I'm taking care of my younger brother's dog today since he and his wife went to South Dakota to check out a house to rent. He called me just a while ago to tell me they had signed the lease and plans to move on April 17th-only three weeks but they are holding his job and he needs to get started. He's been out of work for over a year now and finally found a position in South Dakota. Of course my mother is all gloom-and-doom about it; crying and wailing about the grandchildren moving away. I don't interfere in my brother's life or relationship but on some occasions he will ask my advice. When he was considering the position I just told him that even though I'll be sad to see them leave (they just live across and down the street from me), he can't let mom dictate the course of his life. Let's be realistic here, he's got a wife and 2 children to support and no decent job prospects here. What does a responsible person do?
Yesterday I finally forced myself at lunch to deny my natural tendencies and returned a phone call to the childhood friend who contacted me. I should have stuck with my natural stand-offish tendencies afterall. For more than 45 minutes she rattled on about her divorce, kids, dating, people from high school and having her shakras aligned. I must admit that the entire time I was thinking you've only become more cooky with age. Over and over she asked "do you remember so-and-so?" and I would honestly answer "yeah, kinda" or "not really" then she would go into a long story about what they are doing now. Honestly when I moved away I just kind of forgot (or maybe blocked ) a lot of those people. If I haven't had contact with them in 16 years then I really don't care. Finally the last 5 minutes she asked me what I was doing now and if I had ever remarried. I was honest and straight to the point and told her that for the last 10.5 years I've been in a relationship with a woman. She was silent and then said something like "oh, like companions" and I told her absolutely not. A is my best friend, lover and my wife; she makes me incredibly happy and my entire life revolves around her. By the end of the conversation she was crying and gushing about how happy she is to have found me and how much she's missed me and I'm cringing and mutteringing something polite like "yeah, it was nice to talk to you".
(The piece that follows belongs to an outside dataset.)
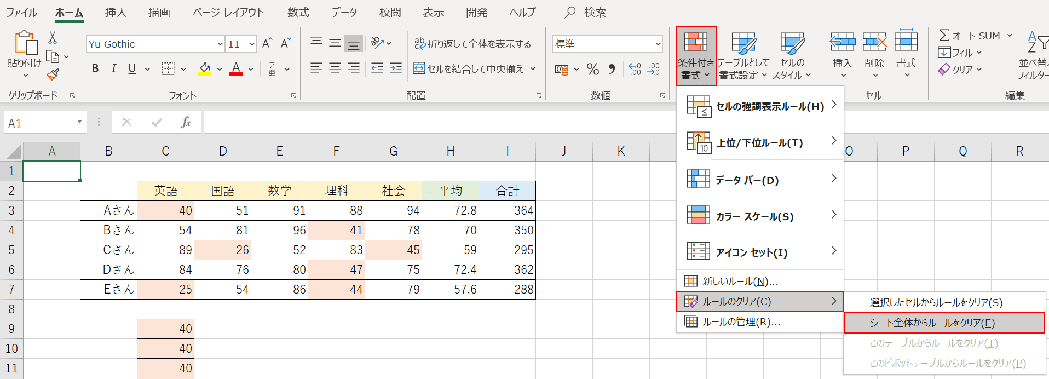Click the yellow fill color bucket

pyautogui.click(x=205, y=68)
I have to admit that I envy A because she has several friends that she's maintained friendships with for more than 20 years. Some live in the state and others live across the country but when they get together that just seem to pick up where they left off. Time and distance seems to do nothing to deteriorate the bonds they share. I just don't have those types of relationships. I thought maybe this friend and I might re-connect since we have such a shared past but I honestly just don't feel it. Maybe I'm too judgemental or it could be I just have this overwhelming adversion to anything or anyone from the past. I'll have to keep exploring that.